Mental Health

The History of Post-Traumatic Stress Disorder

Post-Traumatic Stress Disorder Posted On
Posted By Alex Perez - Mental Health Writer, B.A.

This is part eight and also the last part of an eight-part series in which we discuss the physicians who mapped the most common mental disorders. A little-discussed topic that is nevertheless very interesting.

Who first described Post-Traumatic Stress Disorder?


In Antiquity Hippocrates already documented soldiers who experienced frightening flash-back battle dreams.

Post-Traumatic Stress Disorder
Hippocrates


In 1798 the French psychiatrist Philippe Pinel described, in his work “Nosographie Philosophique”, the case of the philosopher Pascal who almost drowned in the Seine when the horses drawing his carriage bolted. During the remaining eight years of his life, Pascal had recurring dreams of a precipice on his left side and would place a chair there to prevent falling off his bed. His personality de él changed, and he became more apprehensive, scrupulous, withdrawn, and depressive. From his experience with patients shocked by the events and wars of the French Revolution, Pinel wrote the first precise descriptions of war neuroses – which he called “cardiorespiratory neurosis” and acute stuporous posttraumatic states, which he called “idiotism.”

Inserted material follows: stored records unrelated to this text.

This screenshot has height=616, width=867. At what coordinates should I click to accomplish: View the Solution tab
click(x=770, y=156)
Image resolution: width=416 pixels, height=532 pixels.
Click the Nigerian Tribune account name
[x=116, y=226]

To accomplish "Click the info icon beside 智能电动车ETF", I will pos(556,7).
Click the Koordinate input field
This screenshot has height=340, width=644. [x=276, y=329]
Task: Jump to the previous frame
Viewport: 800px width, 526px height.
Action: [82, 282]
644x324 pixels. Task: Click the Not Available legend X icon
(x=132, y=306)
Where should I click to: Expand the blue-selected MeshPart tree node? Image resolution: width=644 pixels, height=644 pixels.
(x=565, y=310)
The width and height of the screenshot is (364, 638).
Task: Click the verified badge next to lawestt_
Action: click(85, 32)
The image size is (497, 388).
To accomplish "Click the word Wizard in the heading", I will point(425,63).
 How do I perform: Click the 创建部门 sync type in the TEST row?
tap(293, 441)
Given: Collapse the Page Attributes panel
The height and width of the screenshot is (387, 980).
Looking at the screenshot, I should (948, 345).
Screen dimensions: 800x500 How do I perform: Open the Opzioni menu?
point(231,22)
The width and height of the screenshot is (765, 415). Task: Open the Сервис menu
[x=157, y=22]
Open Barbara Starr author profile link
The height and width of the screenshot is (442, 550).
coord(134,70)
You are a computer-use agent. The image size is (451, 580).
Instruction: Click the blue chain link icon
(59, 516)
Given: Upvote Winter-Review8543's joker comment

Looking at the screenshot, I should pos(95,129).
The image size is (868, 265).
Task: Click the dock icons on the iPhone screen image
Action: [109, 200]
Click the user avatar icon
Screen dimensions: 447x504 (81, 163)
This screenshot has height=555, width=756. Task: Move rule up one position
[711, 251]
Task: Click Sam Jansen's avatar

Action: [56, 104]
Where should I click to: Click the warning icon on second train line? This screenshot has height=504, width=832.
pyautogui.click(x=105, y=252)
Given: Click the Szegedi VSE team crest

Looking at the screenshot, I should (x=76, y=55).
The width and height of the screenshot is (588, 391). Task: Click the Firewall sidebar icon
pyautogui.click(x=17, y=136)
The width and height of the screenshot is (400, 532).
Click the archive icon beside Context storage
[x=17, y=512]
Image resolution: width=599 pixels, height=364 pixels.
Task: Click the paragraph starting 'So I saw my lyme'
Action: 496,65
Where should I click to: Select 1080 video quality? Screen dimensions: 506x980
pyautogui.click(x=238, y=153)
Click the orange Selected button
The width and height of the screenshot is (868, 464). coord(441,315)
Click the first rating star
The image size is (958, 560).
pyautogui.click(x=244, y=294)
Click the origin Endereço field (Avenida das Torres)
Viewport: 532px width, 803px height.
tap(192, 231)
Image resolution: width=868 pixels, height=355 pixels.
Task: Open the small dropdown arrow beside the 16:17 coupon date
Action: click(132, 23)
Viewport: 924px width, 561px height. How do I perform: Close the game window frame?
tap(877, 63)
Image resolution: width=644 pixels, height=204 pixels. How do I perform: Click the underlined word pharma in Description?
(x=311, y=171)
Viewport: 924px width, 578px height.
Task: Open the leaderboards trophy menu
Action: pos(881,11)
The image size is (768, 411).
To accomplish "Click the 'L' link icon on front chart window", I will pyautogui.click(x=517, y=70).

Post-Traumatic Stress Disorder
Philippe Pinel

Almost one century later, in 1887 at the Salpêtrière Hospital in Paris, physician Jean-Martin Charcot documented that traumatic experience could later lead to “hysterical attacks” that might happen years after the trauma. U.S. soldiers who fought in the gruesome battles of the Civil War were no exception.

Post-Traumatic Stress Disorder
Jean-Martin Charcot

Who first mentioned Post-Traumatic Stress Disorder?

In 1884 the German physician Hermann Oppenheim wrote a book containing a description of 42 cases caused by railway or workplace accidents that he titled “Traumatic Neurosis”.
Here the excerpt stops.